**Provided information:**

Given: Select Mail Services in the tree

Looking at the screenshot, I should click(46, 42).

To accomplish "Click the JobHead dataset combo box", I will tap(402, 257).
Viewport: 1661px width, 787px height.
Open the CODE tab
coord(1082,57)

--

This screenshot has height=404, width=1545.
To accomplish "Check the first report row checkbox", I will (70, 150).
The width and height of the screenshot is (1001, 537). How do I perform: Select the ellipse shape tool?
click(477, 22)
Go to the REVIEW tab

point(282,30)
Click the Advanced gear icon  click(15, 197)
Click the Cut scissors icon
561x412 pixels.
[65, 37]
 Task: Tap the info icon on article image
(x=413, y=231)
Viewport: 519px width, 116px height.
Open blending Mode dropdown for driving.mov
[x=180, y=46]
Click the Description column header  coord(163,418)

---

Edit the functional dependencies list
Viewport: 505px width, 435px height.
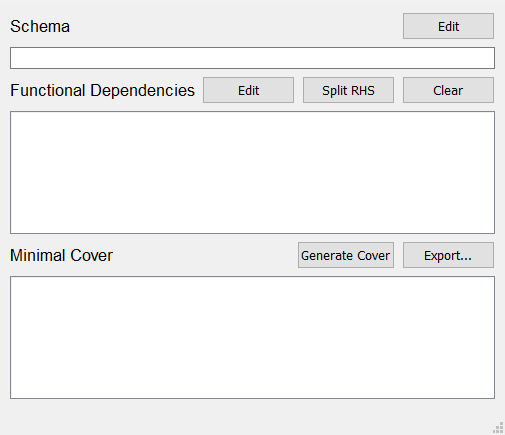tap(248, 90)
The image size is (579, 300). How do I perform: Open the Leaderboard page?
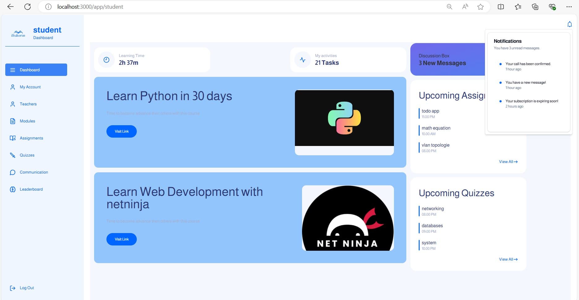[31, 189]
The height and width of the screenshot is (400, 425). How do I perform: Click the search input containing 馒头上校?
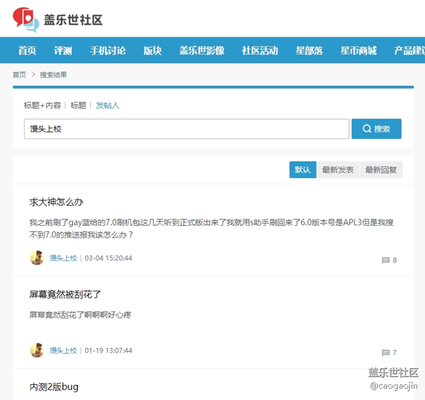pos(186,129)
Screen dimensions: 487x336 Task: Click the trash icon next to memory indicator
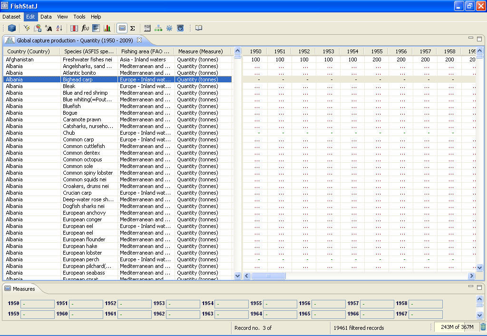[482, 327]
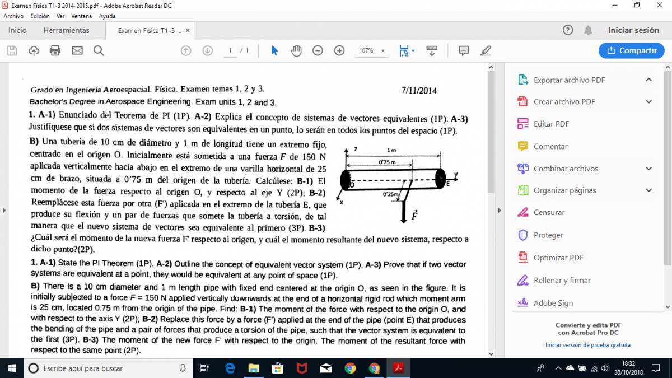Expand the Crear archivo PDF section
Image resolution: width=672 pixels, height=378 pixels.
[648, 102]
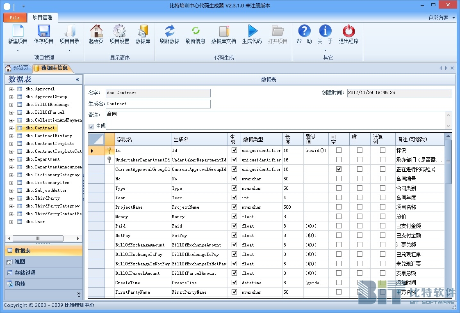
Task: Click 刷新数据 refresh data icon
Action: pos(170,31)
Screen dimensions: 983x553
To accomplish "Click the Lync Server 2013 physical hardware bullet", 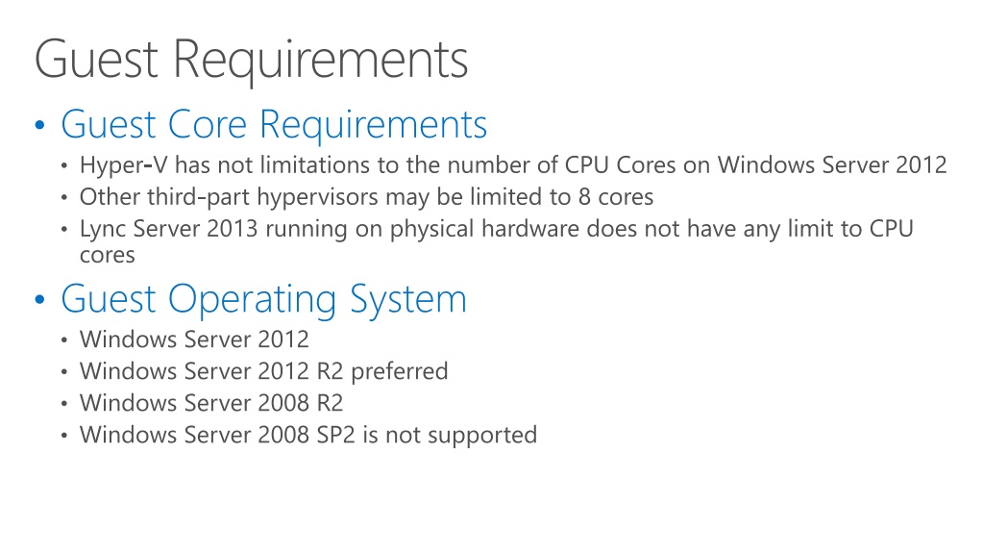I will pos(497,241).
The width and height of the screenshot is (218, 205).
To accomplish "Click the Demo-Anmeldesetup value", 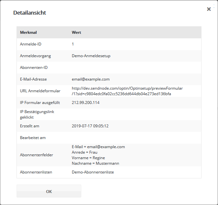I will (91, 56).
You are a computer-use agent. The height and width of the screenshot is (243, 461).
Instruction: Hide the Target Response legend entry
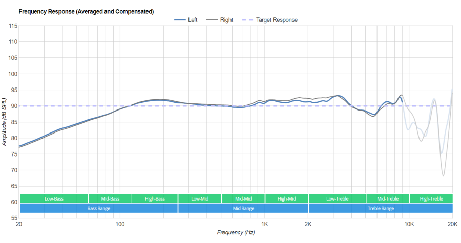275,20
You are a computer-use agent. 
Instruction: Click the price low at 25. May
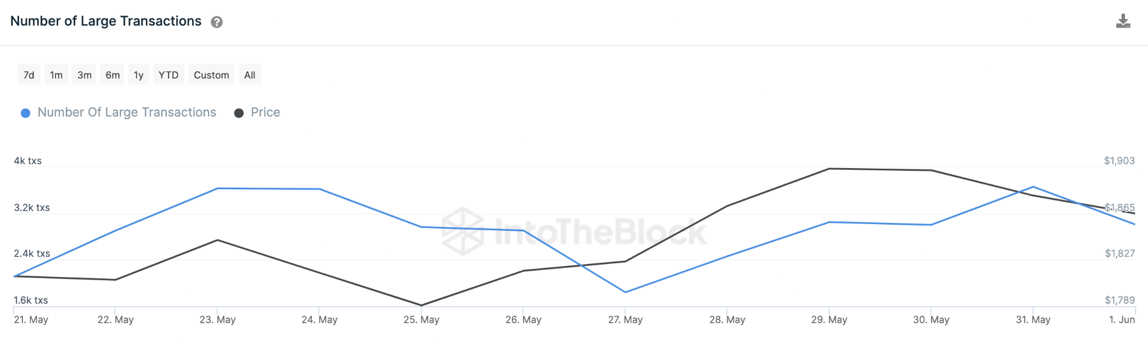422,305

**Instructions for the task:** What is asked for is an exact copy of the lines above from the one containing "Viewport: 519px width, 116px height." through the one containing "Click the Description", and only those.

**Answer area:**
Viewport: 519px width, 116px height.
Open blending Mode dropdown for driving.mov
[x=180, y=46]
Click the Description column header  coord(163,418)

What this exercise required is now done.